Lisa Beck, Director of the Trauma Program, Critical Care and Emergency Services, and Chad Johnson, Clinical Nurse Specialist, Trauma, Critical Care and Neurosurgical, were part of the Thunder Bay Regional HSC task force to develop Medication Reconciliation[1] processes that could be implemented throughout the hospital’s critical care units. A solid process for Medication Reconciliation on admission has been implemented and the group is now refining the process upon transfer from critical care.

 “Once we started instituting a Best Possible Mediation History (BPMH) process, we assumed there was a solid medication history-taking skill set, however we identified a  knowledge gap with our staff,” says Lisa Beck.  “Staff had become reliant on one person to do a thorough medication history and the concept of a BPMH was new to them. We had to re-educate  staff on medication history-taking and teach them new concepts of BPMH and how it is a 24/7 process so that they are empowered to do a better job of getting medication information.”

 “Medication Reconciliation varies from unit to unit,” says Chad Johnson. “What works on one unit may not work on another unit.  You have to be open and tailor your processes to each individual area. Using audit tools and feedback you need to step back, look at your Medication Reconciliation processes and redevelop them, or tweak them a bit so that they will work.

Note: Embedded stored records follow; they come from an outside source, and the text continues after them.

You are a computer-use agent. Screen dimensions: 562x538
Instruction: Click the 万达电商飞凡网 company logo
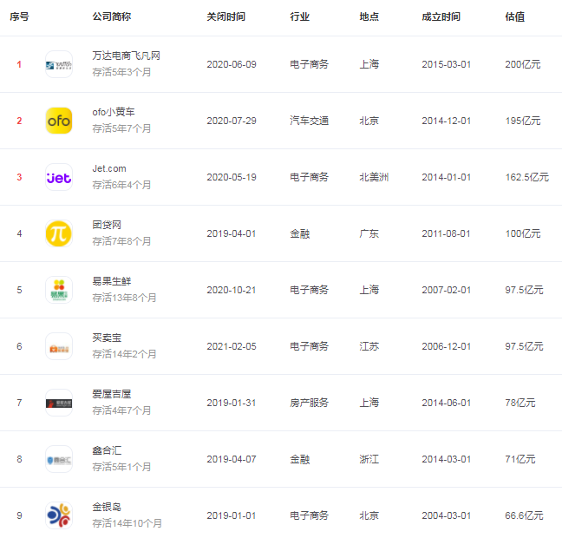[59, 64]
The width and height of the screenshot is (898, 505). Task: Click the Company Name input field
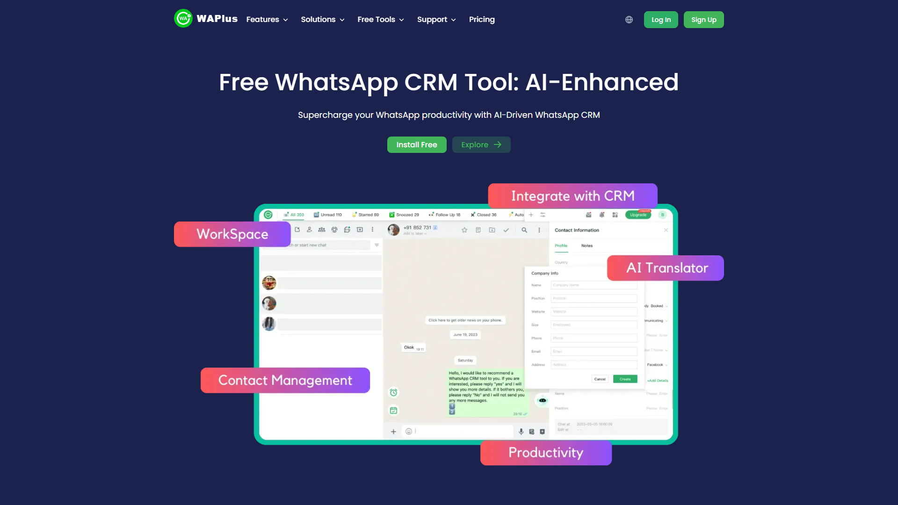tap(594, 285)
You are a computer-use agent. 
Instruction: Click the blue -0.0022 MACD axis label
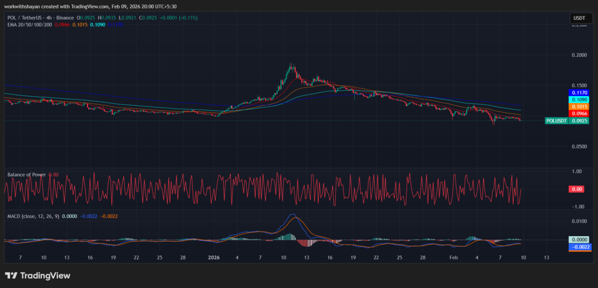tap(579, 247)
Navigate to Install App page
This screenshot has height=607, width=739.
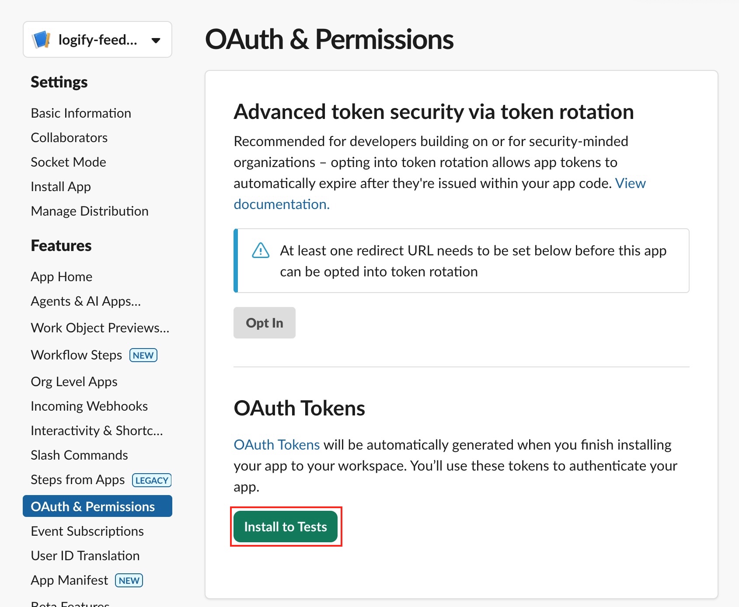[x=61, y=187]
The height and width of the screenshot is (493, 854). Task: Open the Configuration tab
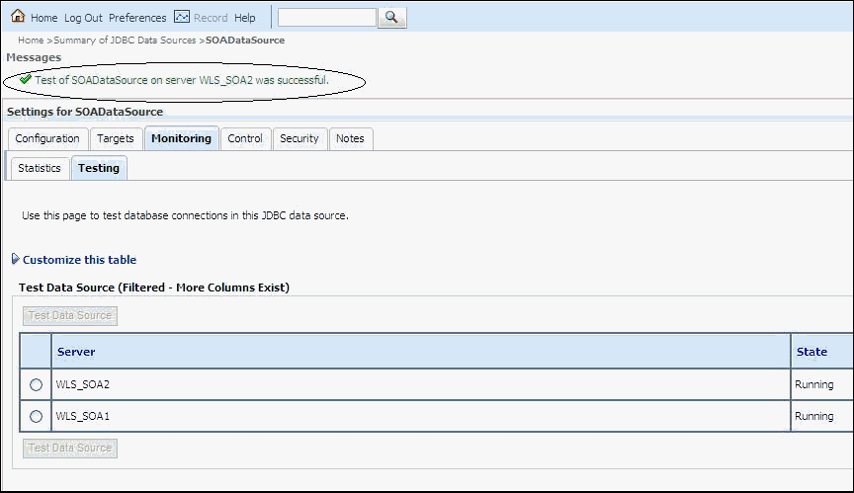(47, 138)
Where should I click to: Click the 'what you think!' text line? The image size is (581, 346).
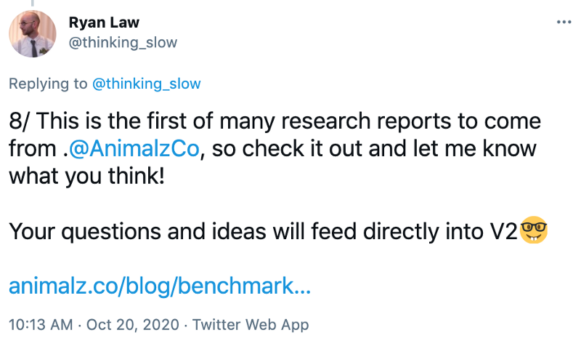(x=86, y=176)
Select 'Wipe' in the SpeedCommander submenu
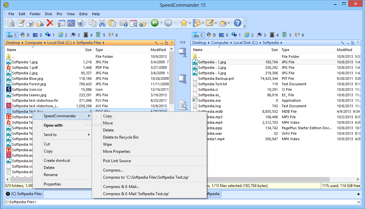The height and width of the screenshot is (209, 365). tap(107, 144)
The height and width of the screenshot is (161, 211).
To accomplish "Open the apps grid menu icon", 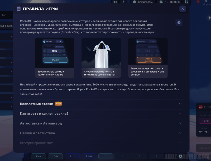I will coord(187,2).
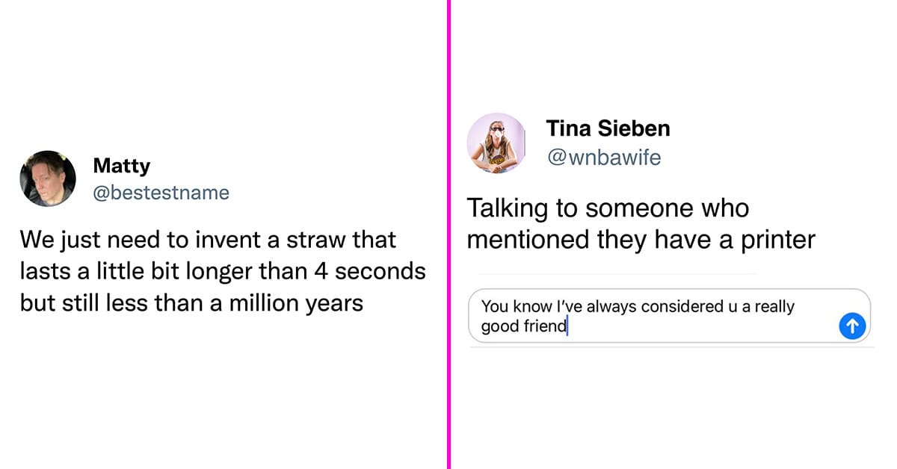Open the @wnbawife handle
Image resolution: width=897 pixels, height=469 pixels.
click(603, 158)
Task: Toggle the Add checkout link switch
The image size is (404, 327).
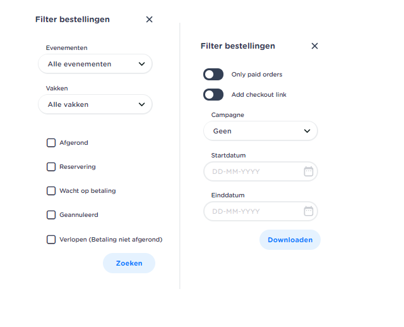Action: click(x=213, y=95)
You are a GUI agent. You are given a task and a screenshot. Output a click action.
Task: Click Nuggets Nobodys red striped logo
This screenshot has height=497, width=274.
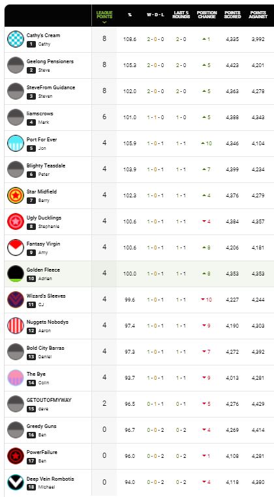coord(16,326)
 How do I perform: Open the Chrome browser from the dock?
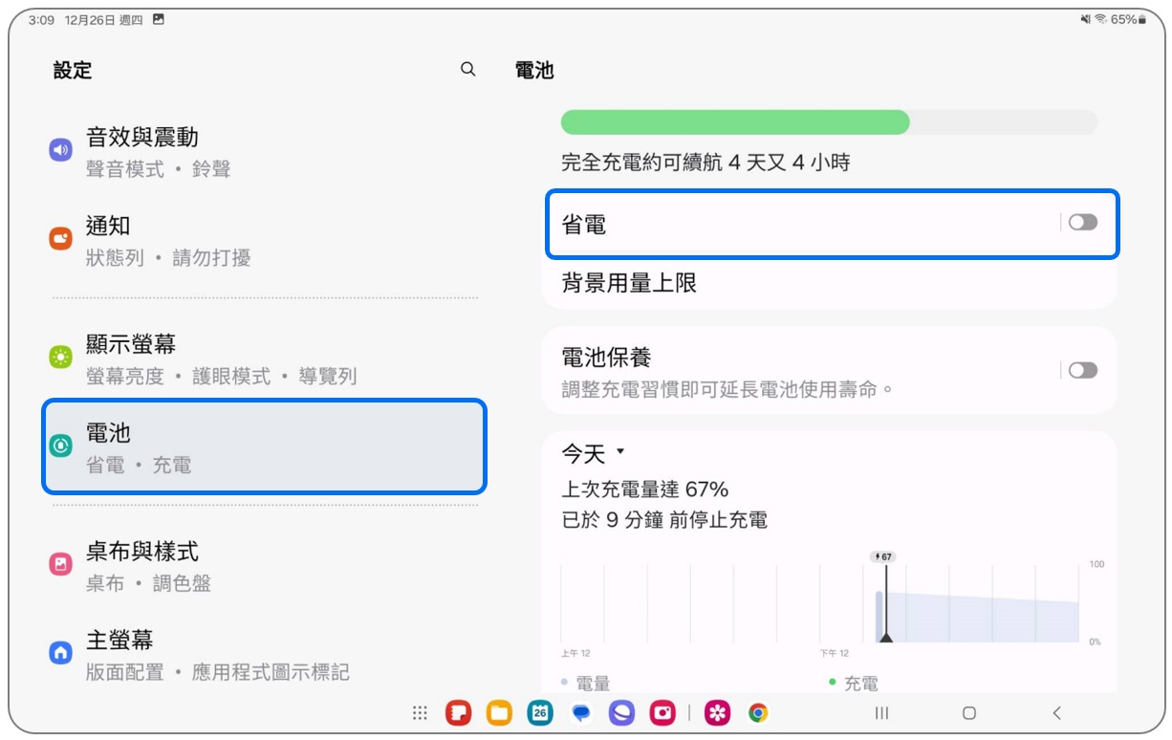coord(758,712)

This is a lot of work and not easily achievable.   We have made some great strides and are maintaining the momentum.”

Both Beck and Johnson say that the collaborative helped to get their work moving and they are now sharing their experiences with a Steering Committee working to implement Medication Reconciliation hospital-wide.

Watch for more articles on the Safer Healthcare Now! MedRec and Delirium Collaborative.

[1] Medication Reconciliation is a formal process in which healthcare providers work together with patients, families and care providers to ensure accurate and comprehensive medication information is communicated consistently across transitions of care. Medication Reconciliation requires a systematic and comprehensive review of all the medications a patient is taking to ensure that medications being added, changed or discontinued are carefully evaluated. It is a component of medication management that informs and enables prescribers to make the most appropriate prescribing decisions for the patient.